◆ 課題一覧:
(1) フイルムの寸度変化に関する抜粋文では、疎水基を有する化合物の例として何が挙げられていますか。
(2) フイルムの寸度変化に関する抜粋文を、最後の文の後から書き継いでください。

◆ 抜粋文:
╔══
また、フイルム搬送時の乾燥は、ポリマー材料のガラス転移点±３０℃、更に好ましくは±２０℃で行うことが好ましい。
【００５０】
また、上記吸湿による寸度変化を小さくする別な方法として、疎水基を有する化合物を添加することが好ましい。疎水基を有する素材としては、分子中にアルキル基やフェニル基のような疎水基を有する素材であれば特に制限はないが、前記のセルロースアシレートフイルムに添加する可塑剤や劣化防止剤の中で該当する素材が特に好ましく用いられる。その例としては、トリフェニルフォスフェート（ＴＰＰ）、トリベンジルアミン（ＴＢＡ）を挙げることができる。
╚══
◆ 提供データ:
╔══
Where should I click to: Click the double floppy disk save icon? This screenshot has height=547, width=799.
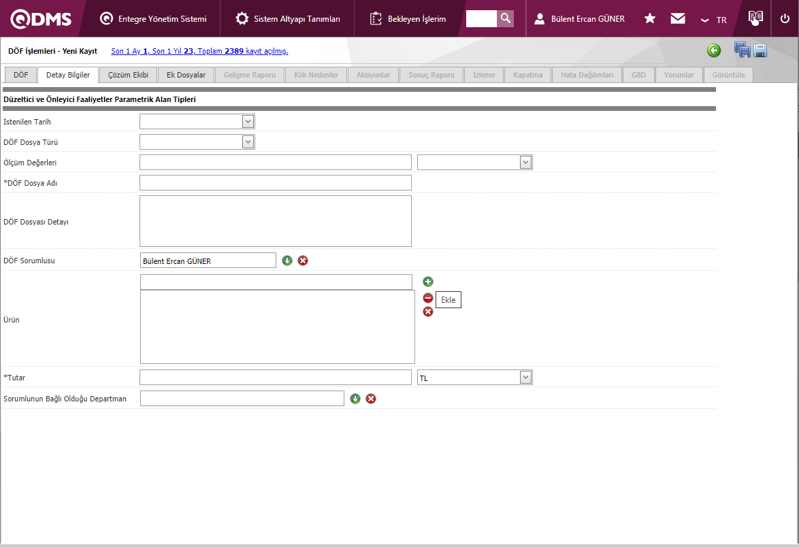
╚══
◆ 解答:
(1) トリフェニルフォスフェート（ＴＰＰ）とトリベンジルアミン（ＴＢＡ）です。

(2)
これらの疎水基を有する化合物の添加量は、調整する溶液（ドープ）に対して０．０１乃至１０質量％の範囲にあることが好ましく、０．１乃至５質量％の範囲にあることがさらに好ましく、１乃至３質量％の範囲にあることが最も好ましい。
【００５１】
［セルロースアシレートフイルムの表面処理］
セルロースアシレートフイルムは、表面処理を施すことが好ましい。具体的方法としては、コロナ放電処理、グロー放電処理、火炎処理、酸処理、アルカリ処理または紫外線照射処理が挙げられる。また、下塗り層（例えば、特開平７−３３３４３３号公報に記載）を設けることも好ましい。
フイルムの平面性を保持する観点から、これら処理においてセルロースアシレートフイルムの温度をＴｇ（ガラス転移温度）以下、具体的には１５０℃以下とすることが好ましい。
偏光板の透明保護膜として使用する場合、偏光膜との接着性の観点から、酸処理またはアルカリ処理、すなわちセルロースアシレートに対するケン化処理を実施することが特に好ましい。
表面エネルギーは５５ｍＮ／ｍ以上であることが好ましく、６０ｍＮ／ｍ以上７５ｍＮ／ｍ以下であることが更に好ましい。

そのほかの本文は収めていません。